The Delvin rises north west of the village of Garristown, and receives the Bartramstown River, which rises in County Meath and passes near the Fourknocks Passage Tomb. The Delvin passes Garristown, from which the Garristown Stream joins, and flows northeast, forming much of the Dublin–Meath county boundary. It passes along the northern edge of the village of Naul, where there are cliffs of around 20 metres, a 5-metre natural fall, and a small private hydro-electric plant on an artificial cascade. The river near Naul is sometimes known as "The Roche".

Downstream of Naul, small tributaries flow in.
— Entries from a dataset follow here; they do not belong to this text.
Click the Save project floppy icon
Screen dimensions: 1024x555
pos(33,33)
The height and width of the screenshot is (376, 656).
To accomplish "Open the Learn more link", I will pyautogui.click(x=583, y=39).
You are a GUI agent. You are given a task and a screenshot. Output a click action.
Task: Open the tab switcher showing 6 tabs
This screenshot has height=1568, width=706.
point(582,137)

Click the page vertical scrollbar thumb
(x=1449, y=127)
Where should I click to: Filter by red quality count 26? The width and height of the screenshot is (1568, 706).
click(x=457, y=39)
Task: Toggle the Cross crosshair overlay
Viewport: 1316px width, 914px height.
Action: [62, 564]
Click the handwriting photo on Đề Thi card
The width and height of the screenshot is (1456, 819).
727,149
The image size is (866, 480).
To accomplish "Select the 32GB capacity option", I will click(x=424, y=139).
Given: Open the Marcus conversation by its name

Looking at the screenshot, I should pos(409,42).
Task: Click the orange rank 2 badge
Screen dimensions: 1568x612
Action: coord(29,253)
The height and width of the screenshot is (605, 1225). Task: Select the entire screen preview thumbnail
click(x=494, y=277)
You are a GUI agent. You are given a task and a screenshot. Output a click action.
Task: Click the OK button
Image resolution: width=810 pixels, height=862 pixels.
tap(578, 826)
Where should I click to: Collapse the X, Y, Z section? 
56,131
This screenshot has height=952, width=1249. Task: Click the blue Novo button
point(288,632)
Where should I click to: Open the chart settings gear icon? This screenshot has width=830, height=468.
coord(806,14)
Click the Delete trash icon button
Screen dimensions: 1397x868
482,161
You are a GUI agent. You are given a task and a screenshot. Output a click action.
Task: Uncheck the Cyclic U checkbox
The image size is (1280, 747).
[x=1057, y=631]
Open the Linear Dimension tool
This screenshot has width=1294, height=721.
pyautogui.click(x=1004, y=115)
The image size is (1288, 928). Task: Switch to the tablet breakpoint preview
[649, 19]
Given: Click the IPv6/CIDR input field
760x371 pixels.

The river runs east, then north, passing Stamullen, then east again, crossing into the broad Gormanston area. It passes under the M1 motorway, where it marks the county boundary, and later receives a final tributary and flows under a viaduct to enter the Irish Sea at Knocknagin, at the southern end of Gormanston beach, south of Ben Head and some distance north of the village of Bremore, and the town of Balbriggan.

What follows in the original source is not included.